Even the commonest root vegetable, though, can be made to look and taste good with help from a skilled chef: mudan yancai (牡丹燕菜), or “peony and swallow dish,” is a nourishing soup made of steamed turnip arranged around a blooming peony flower made of egg or tofu skin. As the opening dish to the Luoyang Water Banquet, a famous spread of 24 mainly soup-based dishes from one of the ancient capitals of the Tang dynasty (618 – 907), mudan yancai is considered a perfect fusion of color, aroma, and taste.

Mudan yancai was originally known as yicai (义菜), the “righteous dish,” as the female emperor Wu Zetian, before she came into power, allegedly lived on turnips during a brief demotion at court and almost starved to death. After she ascended the throne, a Luoyang farmer gifted the emperor with a large turnip weighing some 60 taels. Royal chefs creatively matched it with delicacies like swallow’s nest and pine mushrooms, and the dish caught on across restaurants in the capital as both common folks and nobles vied to follow the royal trend.
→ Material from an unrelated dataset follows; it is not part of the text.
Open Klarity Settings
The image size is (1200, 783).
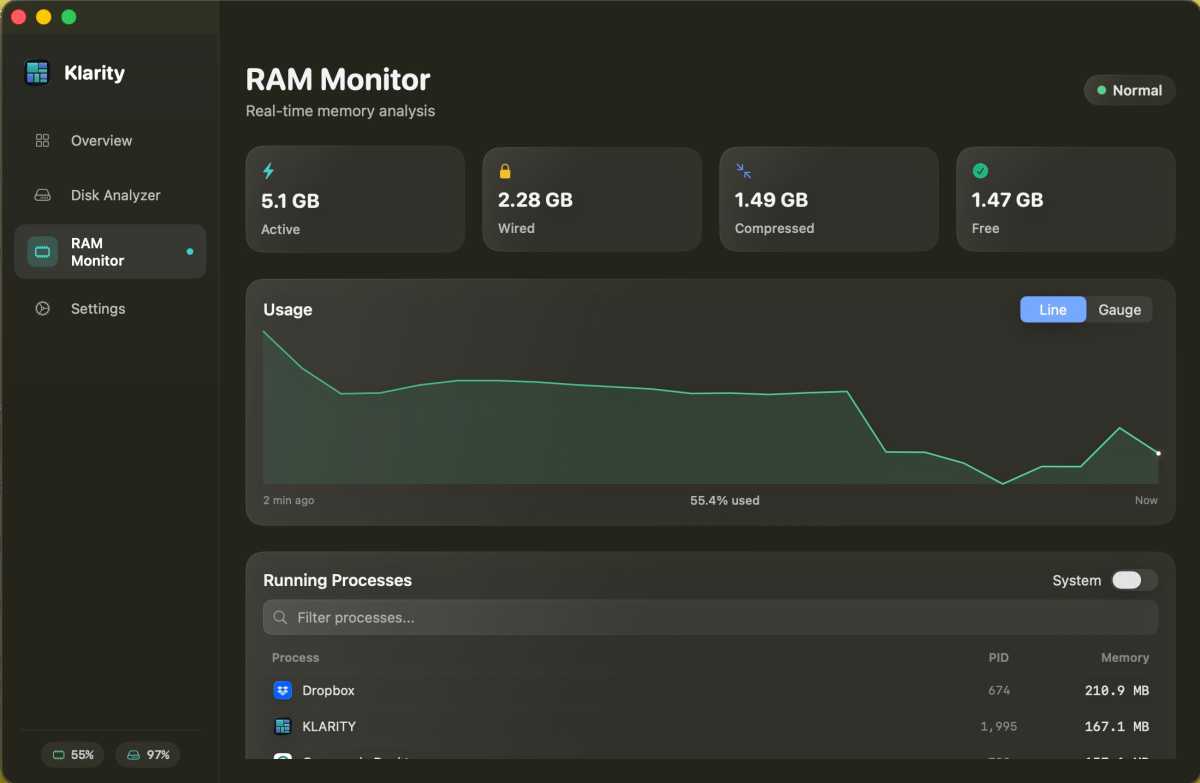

It’s not clear how the dish came to be connected with the peony, but its flower-like appearance is certainly its best selling point. The peony is also the official flower of Luoyang. As the Tang poet Liu Yuxi (刘禹锡) once commented, “Of all flowers, in my mind, only the peony can represent the beauty of the nation. The whole capital is amazed when it blossoms.” The dish is seasoned to taste both sour and spicy, and the turnip feels refreshing and smooth on the tongue.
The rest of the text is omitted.